Scandal!

Oh, dear.  Jean Bentley and the commenters over at Entertainment Weekly's PopWatch blog seem to have gotten themselves in quite a snit over a post I wrote at Ta-Nehisi Coates' place a few days ago about sex and romantic relationships in the Harry Potter books.

I take Jean's point, of course, that these are books that are read and loved by children as well as adults: I worked a Harry Potter release party lo these many years ago as a Barnes and Noble store clerk, so I know who the target audience is.  And as I mentioned in my post, I have a much-younger brother who loves Harry Potter, and I would have been very sad if we'd thought he'd have to stop reading the books at some point because of content issues (and I called my mother to warn her about the scene Molly Weasley calls Bellatrix a bitch and kills her).  I don't think sex scenes would be appropriate in the novels or the movies, and I didn't say anything to that effect.

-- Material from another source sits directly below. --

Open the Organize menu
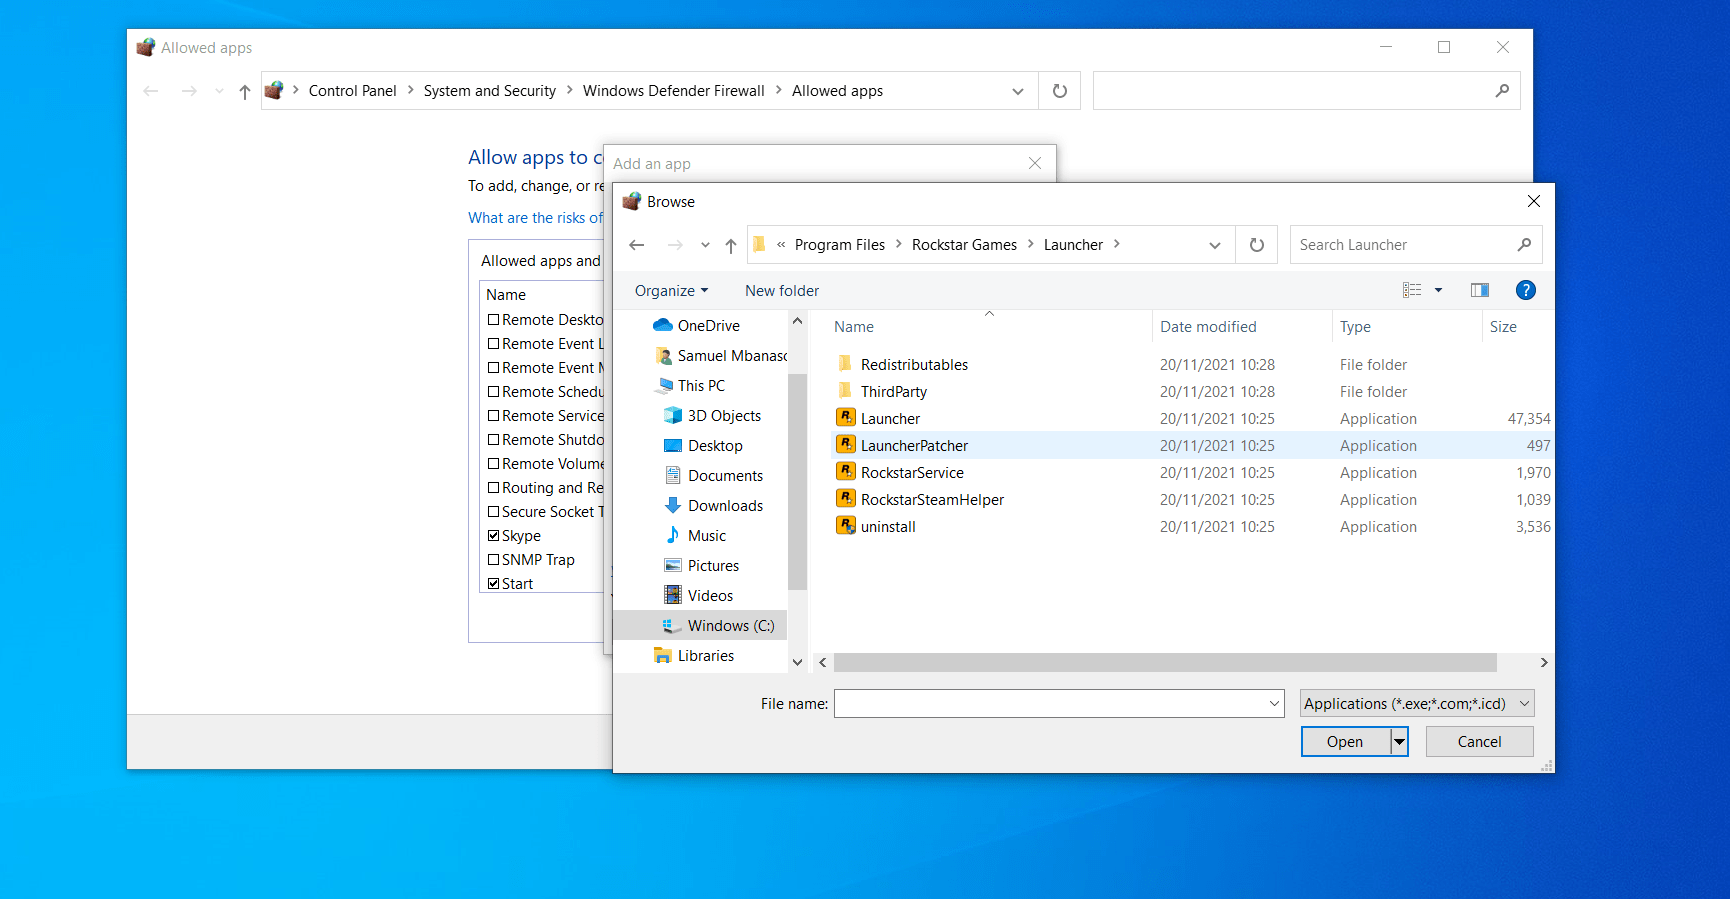Screen dimensions: 1730x899 pos(671,291)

But these are books where multiple people, some of them young are murdered and others are tortured.  The cutting punishment used by Umbridge really set off my sensors for something that is not necessarily appropriate for younger readers.  Characters who would be considered underaged in the United States drink hard alcohol.  There are implications of sexual assault--and of pedophilia--in Fenrir Greyback's demands for Hermione after she's tortured, and for children in general.  Harry is abused as a child.  If readers young and old can take those things, I think they can take better-written descriptions of romantic relationships, don't you?  Rowling trusts her readers to manage an awful lot of difficult things; it's odd to me that she seizes up when writing about love.